Some entries follow. Reproduce exactly the lines starting at the one with "You are a computer-use agent. Viewport: 644px" and stopping after the one with "Select the Mobiilinetti".
- Opening Delimiter -
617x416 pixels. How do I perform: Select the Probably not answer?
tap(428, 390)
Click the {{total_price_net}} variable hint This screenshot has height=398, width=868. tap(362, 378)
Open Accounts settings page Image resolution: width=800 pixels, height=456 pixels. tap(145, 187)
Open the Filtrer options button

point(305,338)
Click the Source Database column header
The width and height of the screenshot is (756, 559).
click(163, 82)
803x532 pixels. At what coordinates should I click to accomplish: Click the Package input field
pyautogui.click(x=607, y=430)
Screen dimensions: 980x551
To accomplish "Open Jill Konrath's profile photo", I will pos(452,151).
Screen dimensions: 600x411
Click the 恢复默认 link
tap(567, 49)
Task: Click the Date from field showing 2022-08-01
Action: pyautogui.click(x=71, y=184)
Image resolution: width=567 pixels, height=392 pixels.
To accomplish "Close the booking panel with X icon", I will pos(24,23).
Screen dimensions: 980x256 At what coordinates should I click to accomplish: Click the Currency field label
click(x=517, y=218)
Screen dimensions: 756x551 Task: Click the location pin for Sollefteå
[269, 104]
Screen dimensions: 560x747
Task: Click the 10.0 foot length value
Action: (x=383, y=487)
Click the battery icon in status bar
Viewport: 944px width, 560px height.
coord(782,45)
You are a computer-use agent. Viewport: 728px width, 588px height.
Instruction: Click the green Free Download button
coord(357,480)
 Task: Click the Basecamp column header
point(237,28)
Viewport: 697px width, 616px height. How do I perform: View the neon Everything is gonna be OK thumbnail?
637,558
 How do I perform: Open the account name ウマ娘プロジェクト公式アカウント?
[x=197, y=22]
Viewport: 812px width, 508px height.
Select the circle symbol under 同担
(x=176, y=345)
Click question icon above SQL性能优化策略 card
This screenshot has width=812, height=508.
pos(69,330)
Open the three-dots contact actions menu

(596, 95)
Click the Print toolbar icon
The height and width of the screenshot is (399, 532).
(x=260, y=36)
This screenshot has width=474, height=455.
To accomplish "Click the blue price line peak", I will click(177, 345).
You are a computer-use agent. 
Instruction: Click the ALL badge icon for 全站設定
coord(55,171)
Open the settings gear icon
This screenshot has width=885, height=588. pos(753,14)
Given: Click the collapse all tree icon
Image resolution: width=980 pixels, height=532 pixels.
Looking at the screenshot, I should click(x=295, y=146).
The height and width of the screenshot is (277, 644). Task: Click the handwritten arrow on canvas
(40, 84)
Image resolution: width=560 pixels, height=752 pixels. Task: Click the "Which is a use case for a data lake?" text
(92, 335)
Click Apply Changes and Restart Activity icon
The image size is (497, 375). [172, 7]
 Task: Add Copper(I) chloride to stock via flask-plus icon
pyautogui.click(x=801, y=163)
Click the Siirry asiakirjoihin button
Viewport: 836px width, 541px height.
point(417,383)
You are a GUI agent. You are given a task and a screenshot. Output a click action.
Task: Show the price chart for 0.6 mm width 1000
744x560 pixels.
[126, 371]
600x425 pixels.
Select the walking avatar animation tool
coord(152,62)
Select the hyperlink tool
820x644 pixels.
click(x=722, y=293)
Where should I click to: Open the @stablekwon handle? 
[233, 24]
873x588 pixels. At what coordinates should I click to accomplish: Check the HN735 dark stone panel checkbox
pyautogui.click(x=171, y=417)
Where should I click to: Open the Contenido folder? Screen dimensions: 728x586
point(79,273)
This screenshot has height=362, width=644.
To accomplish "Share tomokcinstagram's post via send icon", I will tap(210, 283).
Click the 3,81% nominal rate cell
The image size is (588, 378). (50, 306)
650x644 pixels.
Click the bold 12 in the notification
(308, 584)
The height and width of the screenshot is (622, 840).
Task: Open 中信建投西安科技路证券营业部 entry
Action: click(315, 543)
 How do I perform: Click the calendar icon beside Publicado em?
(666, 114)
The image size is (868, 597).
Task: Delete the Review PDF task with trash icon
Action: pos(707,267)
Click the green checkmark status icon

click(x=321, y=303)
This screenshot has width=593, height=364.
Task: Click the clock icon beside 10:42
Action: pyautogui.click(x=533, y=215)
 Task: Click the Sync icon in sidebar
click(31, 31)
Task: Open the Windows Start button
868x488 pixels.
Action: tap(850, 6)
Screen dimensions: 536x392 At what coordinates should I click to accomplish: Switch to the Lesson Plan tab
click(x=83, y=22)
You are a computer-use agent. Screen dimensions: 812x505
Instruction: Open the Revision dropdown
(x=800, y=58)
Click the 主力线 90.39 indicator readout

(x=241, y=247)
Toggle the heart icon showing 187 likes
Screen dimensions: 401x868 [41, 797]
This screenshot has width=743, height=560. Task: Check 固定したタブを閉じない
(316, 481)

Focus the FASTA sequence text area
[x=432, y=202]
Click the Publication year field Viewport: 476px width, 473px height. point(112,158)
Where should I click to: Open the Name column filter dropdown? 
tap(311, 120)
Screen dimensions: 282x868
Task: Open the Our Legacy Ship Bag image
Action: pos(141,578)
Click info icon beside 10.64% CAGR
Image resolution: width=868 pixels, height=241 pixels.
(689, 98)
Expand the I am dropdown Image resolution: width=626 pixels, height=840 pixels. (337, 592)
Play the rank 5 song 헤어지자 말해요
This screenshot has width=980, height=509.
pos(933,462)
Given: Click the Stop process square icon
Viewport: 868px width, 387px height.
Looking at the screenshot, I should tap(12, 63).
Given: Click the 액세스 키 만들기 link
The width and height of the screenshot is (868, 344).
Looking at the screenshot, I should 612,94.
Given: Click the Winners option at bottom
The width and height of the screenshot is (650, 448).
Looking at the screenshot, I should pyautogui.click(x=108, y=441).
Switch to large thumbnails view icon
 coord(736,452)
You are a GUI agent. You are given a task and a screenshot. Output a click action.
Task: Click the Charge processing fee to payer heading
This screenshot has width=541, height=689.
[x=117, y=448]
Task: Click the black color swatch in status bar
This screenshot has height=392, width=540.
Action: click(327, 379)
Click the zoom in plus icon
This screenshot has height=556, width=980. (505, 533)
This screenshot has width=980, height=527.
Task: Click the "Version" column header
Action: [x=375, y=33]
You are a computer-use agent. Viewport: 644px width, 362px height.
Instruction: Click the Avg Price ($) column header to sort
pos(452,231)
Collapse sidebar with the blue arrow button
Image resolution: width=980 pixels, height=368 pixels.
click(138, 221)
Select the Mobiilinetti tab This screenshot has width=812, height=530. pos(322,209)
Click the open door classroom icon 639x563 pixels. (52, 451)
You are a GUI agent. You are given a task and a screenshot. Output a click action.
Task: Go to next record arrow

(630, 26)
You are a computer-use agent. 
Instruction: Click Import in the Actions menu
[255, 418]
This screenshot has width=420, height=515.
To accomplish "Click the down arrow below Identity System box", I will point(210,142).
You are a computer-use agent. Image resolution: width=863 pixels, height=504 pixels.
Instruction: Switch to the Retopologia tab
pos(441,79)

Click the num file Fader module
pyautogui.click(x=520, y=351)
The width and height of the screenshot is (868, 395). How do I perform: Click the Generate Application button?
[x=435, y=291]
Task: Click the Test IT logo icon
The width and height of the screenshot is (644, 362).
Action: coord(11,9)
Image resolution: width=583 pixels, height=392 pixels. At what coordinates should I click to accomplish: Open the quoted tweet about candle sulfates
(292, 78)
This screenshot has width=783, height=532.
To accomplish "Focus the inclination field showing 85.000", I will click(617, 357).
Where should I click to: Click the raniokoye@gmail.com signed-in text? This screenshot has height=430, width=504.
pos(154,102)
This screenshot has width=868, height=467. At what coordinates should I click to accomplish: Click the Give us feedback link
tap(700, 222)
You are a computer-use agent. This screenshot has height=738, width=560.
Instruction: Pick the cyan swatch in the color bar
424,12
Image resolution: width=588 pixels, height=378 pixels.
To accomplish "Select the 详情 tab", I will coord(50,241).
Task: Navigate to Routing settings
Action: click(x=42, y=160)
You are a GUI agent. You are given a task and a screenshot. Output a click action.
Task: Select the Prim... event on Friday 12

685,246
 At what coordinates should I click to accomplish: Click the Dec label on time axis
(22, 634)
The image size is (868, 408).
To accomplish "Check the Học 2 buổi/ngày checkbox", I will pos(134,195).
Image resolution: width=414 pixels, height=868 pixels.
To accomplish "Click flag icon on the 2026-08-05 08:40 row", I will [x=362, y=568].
- Closing Delimiter -
__Response__
You are a computer-use agent. Viewport: 644px width, 362px height.
Instruction: Click the Avg Price ($) column header to sort
pos(452,231)
Collapse sidebar with the blue arrow button
Image resolution: width=980 pixels, height=368 pixels.
click(138, 221)
Select the Mobiilinetti tab This screenshot has width=812, height=530. pos(322,209)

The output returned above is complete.